* [GOAL OF THE EXERCISE]:
Pick up the winter bird-feeding text below where it stops, and continue it in the same voice.

Bird Feeding – Winter

Our fine feathered friends
Winter weather sure makes our lives miserable sometimes. As difficult as it can get for us, it’s hard to imagine what it’s like for the wild animals out there…especially the tiny birds that we share winter with. How in the world do they stay warm?

Tufted titmouse

To endure such unrelenting cold, winter birds need to stay active, and their activity is fueled by calories and protein. The trick to attracting birds is providing calories and protein in forms that they prefer like sunflower seeds. Black Oil Sunflower is higher in calories per pound than Gray Striped Sunflower. Many people believe that striped sunflower must be better because it costs more. In reality, the reason striped is more expensive is due to supply and demand. Striped sunflower can be machine hulled with the kernel intact. Hulled sunflower kernels are consumed by humans in a variety of forms. These alternate demands on the supply of Gray Striped Sunflower are what keep the price higher than Black Oil Sunflower. Black sunflower is used only for bird feeding. I’ve found that the smaller black seed are more easily handled by chickadees and other small birds.

Add more black oil sunflower to their feeder for extra calories.

The second most important food for wild birds is fine cracked corn. Cracked corn appeals to ground/platform feeding birds like cardinals, doves and juncos. When you shop for cracked corn, be sure you get FINE cracked corn. Medium or coarse cracked corn is too large to be beneficial to small wild birds.

[Stored records]
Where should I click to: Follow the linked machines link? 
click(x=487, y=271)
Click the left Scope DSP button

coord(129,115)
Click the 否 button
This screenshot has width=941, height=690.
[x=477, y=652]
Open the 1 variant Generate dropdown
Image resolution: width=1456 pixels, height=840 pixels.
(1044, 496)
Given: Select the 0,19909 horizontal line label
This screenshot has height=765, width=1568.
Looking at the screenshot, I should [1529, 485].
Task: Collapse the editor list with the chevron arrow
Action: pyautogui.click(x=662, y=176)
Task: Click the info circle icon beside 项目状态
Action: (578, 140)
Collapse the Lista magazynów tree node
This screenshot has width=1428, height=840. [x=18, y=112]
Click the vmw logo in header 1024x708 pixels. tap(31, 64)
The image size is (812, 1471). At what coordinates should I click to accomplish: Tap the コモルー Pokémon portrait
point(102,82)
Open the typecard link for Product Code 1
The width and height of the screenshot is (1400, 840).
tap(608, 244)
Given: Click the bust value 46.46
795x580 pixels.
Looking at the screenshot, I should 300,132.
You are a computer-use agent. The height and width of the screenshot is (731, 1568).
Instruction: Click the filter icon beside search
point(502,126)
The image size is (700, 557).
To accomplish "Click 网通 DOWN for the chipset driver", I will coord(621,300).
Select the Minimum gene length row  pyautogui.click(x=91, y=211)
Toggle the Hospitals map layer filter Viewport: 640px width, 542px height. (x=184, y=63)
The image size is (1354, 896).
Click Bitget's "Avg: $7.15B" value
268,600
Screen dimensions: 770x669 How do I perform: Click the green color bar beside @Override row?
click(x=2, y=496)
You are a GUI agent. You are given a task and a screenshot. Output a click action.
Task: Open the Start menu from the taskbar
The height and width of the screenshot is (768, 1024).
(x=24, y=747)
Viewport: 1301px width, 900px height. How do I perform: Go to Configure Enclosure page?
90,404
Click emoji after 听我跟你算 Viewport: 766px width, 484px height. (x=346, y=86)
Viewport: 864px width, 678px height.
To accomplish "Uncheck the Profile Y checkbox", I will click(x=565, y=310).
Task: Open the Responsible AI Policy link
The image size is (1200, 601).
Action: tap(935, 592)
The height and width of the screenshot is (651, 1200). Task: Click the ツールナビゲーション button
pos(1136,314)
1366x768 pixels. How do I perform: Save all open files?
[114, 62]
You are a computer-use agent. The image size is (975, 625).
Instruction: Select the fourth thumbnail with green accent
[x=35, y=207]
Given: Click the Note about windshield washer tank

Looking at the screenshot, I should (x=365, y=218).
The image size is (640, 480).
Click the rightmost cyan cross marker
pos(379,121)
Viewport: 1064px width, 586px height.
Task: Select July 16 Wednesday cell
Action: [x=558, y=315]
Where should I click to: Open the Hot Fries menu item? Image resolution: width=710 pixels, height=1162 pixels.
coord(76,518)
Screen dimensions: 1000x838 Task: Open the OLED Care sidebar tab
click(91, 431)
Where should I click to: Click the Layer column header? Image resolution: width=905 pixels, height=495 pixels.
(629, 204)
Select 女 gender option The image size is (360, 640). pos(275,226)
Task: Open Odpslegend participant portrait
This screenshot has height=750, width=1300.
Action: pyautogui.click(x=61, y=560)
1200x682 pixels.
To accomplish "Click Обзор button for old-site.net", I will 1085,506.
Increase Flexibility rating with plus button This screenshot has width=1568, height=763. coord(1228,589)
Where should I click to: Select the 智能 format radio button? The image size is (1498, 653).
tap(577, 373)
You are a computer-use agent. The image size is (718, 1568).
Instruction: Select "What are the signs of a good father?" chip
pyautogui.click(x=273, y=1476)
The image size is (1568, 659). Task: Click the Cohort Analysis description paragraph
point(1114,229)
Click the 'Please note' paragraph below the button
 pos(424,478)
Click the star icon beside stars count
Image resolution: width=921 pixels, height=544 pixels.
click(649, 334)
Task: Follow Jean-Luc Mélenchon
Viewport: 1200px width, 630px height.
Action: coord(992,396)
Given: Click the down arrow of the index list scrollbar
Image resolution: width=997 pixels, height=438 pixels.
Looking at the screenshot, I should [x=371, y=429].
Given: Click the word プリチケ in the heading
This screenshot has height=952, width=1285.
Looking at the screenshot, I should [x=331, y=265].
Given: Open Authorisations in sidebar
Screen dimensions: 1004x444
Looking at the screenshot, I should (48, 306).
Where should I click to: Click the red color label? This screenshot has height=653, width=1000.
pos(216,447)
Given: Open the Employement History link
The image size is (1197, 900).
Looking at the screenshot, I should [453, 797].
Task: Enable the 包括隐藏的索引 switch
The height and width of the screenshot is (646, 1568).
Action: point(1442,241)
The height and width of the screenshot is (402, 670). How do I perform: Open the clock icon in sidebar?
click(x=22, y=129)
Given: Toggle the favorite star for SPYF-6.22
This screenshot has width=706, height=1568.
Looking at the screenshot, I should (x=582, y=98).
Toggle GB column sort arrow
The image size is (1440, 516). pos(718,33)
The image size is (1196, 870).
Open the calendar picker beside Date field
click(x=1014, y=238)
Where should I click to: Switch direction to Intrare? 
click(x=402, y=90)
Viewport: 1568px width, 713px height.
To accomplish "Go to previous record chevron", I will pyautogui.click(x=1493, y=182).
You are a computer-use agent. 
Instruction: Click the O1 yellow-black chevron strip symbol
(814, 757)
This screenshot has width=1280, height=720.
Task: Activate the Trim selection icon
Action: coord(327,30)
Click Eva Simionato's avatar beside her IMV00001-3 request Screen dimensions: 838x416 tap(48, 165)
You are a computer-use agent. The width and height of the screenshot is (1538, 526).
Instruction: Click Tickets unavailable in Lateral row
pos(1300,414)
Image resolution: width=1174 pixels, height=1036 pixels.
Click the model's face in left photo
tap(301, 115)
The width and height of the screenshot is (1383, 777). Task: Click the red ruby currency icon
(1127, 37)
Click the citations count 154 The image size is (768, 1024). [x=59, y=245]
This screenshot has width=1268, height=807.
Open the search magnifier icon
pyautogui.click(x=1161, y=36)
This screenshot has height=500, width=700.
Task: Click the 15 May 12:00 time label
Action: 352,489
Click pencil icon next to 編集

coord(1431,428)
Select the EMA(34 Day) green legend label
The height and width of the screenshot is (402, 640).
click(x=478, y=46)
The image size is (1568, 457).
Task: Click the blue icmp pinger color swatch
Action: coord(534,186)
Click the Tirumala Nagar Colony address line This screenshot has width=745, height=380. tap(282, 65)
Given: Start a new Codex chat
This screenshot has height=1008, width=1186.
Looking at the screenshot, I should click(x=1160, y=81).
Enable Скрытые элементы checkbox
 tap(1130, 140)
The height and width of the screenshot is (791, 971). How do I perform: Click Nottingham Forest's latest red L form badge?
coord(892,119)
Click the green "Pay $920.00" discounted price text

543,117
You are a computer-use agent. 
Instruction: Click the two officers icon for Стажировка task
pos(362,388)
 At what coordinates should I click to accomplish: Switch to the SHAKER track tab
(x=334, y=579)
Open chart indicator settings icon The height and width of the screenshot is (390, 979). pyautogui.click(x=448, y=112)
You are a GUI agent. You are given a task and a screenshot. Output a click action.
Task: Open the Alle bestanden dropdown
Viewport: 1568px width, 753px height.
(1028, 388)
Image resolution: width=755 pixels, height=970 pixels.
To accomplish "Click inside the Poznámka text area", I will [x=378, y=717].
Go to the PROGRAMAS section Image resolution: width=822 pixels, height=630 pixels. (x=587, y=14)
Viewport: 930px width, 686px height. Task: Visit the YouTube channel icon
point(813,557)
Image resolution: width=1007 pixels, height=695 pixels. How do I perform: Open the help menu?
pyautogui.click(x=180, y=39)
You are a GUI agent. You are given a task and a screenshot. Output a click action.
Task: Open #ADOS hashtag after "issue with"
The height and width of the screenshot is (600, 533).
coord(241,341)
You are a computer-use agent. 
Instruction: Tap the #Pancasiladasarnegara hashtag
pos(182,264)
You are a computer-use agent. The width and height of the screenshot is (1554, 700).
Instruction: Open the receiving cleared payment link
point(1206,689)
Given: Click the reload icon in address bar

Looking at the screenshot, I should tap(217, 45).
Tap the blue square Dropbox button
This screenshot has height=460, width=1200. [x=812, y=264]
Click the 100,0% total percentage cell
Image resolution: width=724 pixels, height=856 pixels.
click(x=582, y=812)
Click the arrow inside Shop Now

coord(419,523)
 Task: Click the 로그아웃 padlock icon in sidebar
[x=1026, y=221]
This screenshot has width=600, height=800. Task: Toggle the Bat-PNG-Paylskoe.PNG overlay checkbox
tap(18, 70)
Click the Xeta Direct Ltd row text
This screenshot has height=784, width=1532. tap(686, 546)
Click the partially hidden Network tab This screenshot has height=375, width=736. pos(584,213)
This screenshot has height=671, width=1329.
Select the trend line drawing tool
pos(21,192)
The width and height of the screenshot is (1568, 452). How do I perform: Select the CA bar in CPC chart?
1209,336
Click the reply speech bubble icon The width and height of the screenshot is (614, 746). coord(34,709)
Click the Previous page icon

* [TASK OUTPUT]:
Supercharge birds with suet.
Suet provides maximum calories to help birds stay warm and is a favorite of nuthatches and woodpeckers. Suet comes in lots of flavors like peanut, fruit and nut, blueberry and more. I like to buy the ten pack so I have a ready supply during these coldest days of winter.

Keep your feeders topped off.
Make sure that you keep your feeders topped off. Once you start feeding the birds, they become dependent on the supply you’ve been providing. This is the time they need the food the most.

Water attracts lots of birds in winter.
During extended periods of sub-freezing weather, birds will have a hard time finding water. If you provide fresh water, the traffic to your feeding stations will increase dramatically. You can refill the water source each day or use an electric birdbath warmer to keep ice from forming. I only plug mine in during the very coldest days of winter.

A birdbath heater makes sure that water is available even on the coldest days.